Турне продолжалось, но после нескольких недель одноразовых представлений мы отдохнули на Рождество, и в этом году вечер, устроенный мадам, был, пожалуй, самым веселым на моей памяти. Она сняла бальный зал в том отеле, где остановилась, и попросила, чтобы столы к ужину накрыли вдоль трех стен, в то время как у четвертой стояла гигантская рождественская елка. На этот раз на мадам было поистине великолепное переливающееся серебряное платье, и она выглядела, как никогда, счастливой и сияющей. Кое-кто из русских музыкантов нашего оркестра принес свои инструменты и стал исполнять русские мелодии – гопаки, трепаки, вальсы. Все русские и поляки обрадовались и принялись танцевать. Не так-то легко танцевать вприсядку в вечернем наряде, не знаю, как мы это делали и как выглядели со стороны, сам я был слишком поглощен танцем, чтобы обращать внимание на окружающих. Наверное, бальный зал представлял собой весьма причудливое зрелище!

Вечеринка состоялась в канун Рождества. В день Рождества у нас было два представления. Колорадо-Спрингс находится довольно высоко, и через неделю пребывание на высоте стало нас очень утомлять. После энергичного цыганского чардаша из "Амариллы" мы просто задыхались. Но мы наслаждались нашим праздником, и, безусловно, это Рождество было больше расцвечено красками, чем прошлое, которое мы отмечали где-то на корабле, вышедшем из Рангуна.

Вскоре мы прибыли в Сан-Франциско, и я тотчас же отправился в японский квартал, где попытался сторговаться на танцевальные веера. Но самым значительным событием моего пребывания там стала находка новой японской учительницы, мадам Ясао Кинейя, принадлежавшей к еще одной известной династии Кабуки. За несколько недель до того, как мы достигли Западного побережья, Павлова часто твердила мне, что ей хотелось бы, чтобы я продолжал брать уроки японского танца, поскольку не сомневалась, что у меня есть к нему способности. Приступив к работе, я обнаружил, насколько запустил занятия, и был рад возобновить их. Павлова очень хотела, чтобы я разучил танец с масками, который видела в Токио, поскольку никогда не забывала его и по-прежнему настаивала, что это мой танец. Но, как ни странно, Кинейя-сан не одобрила его, хотя, возможно, просто не очень хорошо его знала. Я выучил начало у Кошачьего Личика-сан во время наших одноразовых представлений в Японии, но, поскольку та странная дама не имела ни малейшего представления о времени, мне не удалось разучить его до конца.

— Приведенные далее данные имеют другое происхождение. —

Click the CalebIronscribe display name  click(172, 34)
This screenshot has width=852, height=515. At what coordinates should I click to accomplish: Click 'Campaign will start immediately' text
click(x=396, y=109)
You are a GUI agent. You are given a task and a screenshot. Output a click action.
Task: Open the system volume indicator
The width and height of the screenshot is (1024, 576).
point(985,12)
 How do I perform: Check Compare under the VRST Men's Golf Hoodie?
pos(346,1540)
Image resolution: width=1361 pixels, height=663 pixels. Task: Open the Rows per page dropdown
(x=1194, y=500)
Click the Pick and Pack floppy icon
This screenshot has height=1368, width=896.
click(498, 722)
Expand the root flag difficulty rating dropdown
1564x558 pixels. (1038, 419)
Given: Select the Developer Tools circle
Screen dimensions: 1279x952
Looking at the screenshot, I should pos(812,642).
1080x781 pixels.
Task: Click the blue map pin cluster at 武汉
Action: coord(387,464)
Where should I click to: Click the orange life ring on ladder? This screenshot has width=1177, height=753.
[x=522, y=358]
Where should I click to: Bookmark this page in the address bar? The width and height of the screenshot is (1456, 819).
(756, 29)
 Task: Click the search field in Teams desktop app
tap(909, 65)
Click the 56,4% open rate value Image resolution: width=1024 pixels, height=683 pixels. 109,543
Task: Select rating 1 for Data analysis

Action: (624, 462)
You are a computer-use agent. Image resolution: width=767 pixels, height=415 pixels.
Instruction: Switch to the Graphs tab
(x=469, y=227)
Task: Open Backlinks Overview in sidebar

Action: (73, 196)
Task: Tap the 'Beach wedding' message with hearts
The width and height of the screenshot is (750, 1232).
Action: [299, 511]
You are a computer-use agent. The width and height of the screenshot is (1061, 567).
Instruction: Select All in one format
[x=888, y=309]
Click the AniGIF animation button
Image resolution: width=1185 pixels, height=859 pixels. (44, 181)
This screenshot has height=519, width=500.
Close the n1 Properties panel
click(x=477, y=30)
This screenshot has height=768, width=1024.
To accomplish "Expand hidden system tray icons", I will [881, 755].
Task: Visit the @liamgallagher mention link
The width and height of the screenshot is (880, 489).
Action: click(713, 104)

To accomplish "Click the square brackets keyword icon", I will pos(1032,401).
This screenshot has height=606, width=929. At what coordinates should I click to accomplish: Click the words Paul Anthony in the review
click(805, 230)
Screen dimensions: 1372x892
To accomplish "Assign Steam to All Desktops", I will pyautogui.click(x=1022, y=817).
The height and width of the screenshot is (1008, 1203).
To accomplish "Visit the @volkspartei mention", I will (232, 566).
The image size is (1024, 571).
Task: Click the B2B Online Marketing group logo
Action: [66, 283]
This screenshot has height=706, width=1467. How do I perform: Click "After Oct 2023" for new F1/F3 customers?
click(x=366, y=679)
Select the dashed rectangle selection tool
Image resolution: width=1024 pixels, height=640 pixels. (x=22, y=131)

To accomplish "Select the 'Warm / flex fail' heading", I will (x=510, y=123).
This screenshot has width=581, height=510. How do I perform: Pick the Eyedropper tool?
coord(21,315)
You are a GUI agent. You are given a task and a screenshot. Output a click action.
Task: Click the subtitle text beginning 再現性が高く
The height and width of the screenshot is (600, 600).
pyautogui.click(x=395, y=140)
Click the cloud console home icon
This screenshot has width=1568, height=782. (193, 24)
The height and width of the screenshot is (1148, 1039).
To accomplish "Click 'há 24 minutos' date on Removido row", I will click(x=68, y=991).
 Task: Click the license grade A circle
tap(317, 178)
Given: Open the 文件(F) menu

Когда я нашел свою новую преподавательницу, Павлова приехала к ней со мной, и Кинейя-сан исполнила "Якко-сан", чтобы показать Павловой, чему она собирается меня научить. Павловой понравился танец, и после короткого разговора, во время которого мы пили зеленый чай и ели очень сладкое вишнево-фасолевое желе, Павлова уехала в свой отель, а меня оставила заниматься.